Great Treadam House is a substantial early 19th century neo-classical house. The main elevations are finished with painted roughcast, featuring a plinth and a stepped cornice. The roof is slate, hipped in shape, and has rendered chimneystacks. The symmetrical southwest front is two storeys high. Windows are hornless sash windows, set within openings that have flat heads and shallow stone sills. The first floor is dominated by an 18-pane round-arched sash window centrally positioned, flanked by smaller 18-pane sashes on either side. On the ground floor, a central flight of stone steps leads to an entrance. The classical porch has a flat canopy, Doric columns, a frieze decorated with triglyphs and guttae, and a dentil cornice. The entrance door is a 19th century six-panel design, with the upper two panels glazed. Flanking the porch on each side are 18-pane sash windows. A 20th century, single-storey, lean-to addition with a 20th century window is attached to the end-wall on the far left. The southeast garden elevation features end pilasters and a centrally advanced section. The first floor has two 18-pane sashes and a 20th century window set within an older opening, while the ground floor mirrors this pattern with similar sashes and 20th century glazed double doors. The northeast end-wall of the garden elevation has a canted bay window with a hipped slate roof and small-pane casement windows. The northwest side has a small slate lean-to, followed by a 19th century two-storey hipped addition and then a two-storey gabled block with 20th century windows in what were original openings.

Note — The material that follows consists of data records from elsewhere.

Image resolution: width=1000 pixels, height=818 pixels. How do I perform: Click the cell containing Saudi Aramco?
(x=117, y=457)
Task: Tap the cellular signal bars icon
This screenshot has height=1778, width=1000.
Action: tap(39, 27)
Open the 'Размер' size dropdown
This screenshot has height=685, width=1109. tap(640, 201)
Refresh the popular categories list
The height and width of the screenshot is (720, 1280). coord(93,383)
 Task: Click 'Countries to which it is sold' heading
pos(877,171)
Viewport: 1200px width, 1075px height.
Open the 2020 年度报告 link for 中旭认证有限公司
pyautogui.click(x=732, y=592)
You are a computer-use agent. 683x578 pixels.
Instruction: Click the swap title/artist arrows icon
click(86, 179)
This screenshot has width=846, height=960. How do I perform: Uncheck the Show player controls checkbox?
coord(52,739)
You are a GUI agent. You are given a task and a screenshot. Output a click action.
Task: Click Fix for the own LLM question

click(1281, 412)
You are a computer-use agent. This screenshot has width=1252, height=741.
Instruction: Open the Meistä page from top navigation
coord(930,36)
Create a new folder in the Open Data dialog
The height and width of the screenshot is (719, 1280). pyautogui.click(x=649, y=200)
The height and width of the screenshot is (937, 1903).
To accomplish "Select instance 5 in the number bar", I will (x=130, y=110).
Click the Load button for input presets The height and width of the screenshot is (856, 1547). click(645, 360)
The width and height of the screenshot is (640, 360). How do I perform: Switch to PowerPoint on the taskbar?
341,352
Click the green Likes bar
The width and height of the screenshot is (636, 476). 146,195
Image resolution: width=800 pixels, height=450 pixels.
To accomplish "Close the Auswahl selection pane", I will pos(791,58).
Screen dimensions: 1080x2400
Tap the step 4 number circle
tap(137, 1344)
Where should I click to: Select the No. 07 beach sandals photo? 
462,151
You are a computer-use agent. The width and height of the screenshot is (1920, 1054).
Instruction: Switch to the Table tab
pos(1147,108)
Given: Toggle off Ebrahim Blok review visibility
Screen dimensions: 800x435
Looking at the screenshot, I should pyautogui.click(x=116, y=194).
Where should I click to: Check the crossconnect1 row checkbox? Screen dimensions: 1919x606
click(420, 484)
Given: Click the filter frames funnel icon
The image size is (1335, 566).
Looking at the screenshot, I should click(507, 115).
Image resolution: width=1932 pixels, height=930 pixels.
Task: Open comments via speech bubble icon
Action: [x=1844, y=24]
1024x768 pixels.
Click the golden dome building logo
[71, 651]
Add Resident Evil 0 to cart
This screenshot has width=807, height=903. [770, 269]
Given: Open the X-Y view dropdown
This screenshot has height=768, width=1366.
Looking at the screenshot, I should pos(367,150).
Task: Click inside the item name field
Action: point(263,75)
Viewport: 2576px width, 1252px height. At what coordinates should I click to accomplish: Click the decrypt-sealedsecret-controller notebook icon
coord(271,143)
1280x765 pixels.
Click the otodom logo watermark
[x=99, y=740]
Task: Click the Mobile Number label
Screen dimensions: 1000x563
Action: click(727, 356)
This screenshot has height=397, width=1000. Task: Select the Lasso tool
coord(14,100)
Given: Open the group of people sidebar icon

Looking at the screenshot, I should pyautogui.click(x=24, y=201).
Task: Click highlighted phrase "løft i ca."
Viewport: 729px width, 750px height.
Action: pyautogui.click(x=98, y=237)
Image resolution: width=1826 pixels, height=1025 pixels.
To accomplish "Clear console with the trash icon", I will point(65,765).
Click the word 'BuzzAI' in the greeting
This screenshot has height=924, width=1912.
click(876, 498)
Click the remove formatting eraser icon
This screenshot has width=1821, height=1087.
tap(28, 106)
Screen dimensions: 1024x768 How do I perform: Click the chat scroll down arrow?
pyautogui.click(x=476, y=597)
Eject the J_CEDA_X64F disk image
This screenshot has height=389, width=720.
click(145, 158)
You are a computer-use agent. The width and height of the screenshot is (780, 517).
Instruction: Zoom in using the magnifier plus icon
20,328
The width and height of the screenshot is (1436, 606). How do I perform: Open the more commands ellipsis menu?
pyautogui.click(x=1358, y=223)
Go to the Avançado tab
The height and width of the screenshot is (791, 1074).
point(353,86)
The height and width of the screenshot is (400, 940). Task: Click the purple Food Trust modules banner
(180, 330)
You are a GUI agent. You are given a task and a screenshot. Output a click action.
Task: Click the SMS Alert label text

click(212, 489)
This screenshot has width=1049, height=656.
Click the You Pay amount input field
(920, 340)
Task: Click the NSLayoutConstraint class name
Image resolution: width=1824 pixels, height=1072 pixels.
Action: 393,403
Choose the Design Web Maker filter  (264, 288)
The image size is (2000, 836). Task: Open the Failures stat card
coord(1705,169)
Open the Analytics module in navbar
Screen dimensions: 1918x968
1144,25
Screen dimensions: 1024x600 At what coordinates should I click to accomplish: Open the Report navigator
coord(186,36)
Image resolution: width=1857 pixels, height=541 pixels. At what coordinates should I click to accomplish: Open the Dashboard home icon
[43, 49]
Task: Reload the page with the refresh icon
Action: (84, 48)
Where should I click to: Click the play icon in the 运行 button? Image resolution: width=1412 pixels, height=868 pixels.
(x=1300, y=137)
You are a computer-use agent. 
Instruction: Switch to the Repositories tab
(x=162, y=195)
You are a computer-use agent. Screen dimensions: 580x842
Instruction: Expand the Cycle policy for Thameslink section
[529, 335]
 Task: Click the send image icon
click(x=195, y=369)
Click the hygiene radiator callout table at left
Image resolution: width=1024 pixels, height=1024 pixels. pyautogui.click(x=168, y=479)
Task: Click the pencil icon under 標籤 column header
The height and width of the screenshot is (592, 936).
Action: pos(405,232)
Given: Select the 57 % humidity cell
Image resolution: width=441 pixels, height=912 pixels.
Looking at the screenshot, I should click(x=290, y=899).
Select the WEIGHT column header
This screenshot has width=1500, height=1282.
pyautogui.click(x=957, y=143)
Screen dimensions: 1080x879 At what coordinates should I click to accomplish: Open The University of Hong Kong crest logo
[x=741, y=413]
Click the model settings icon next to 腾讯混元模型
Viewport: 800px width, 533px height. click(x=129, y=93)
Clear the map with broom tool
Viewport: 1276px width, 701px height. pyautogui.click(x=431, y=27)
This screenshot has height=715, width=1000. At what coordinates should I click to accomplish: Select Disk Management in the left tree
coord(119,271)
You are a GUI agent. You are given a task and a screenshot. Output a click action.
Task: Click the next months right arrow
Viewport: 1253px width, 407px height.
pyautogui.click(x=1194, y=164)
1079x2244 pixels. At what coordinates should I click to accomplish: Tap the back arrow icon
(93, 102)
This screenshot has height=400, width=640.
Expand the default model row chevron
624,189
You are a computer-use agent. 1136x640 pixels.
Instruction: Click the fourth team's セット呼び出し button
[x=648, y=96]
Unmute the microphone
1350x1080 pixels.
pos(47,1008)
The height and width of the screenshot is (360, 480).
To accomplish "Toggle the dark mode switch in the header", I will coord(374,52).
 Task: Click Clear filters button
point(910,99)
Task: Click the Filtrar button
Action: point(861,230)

The main entrance opens into a stair hall. Six-panel doors lead to the principal ground floor rooms on both the left and right, and these rooms have panelled shutters. A room on the left side contains 17th century transverse and axial moulded ceiling beams. A late 17th century straight oak staircase features broad stair treads, a square fluted newel post beaded at the angles, with an ogee moulded cap, rectangular balusters, and a moulded handrail. A first-floor bedroom on the left has been partitioned and contains late 17th century two-panel doors, alongside exceptionally elaborate moulded ceiling beams with run-out stops, likely dating back to the early 17th century. A small “wig room” is located over the entrance lobby. The roof structure consists of three bays with collar trusses and two tiers of purlins. At the rear of the house, the 19th century staircase includes winders, a round newel, square balusters, and a ramped handrail.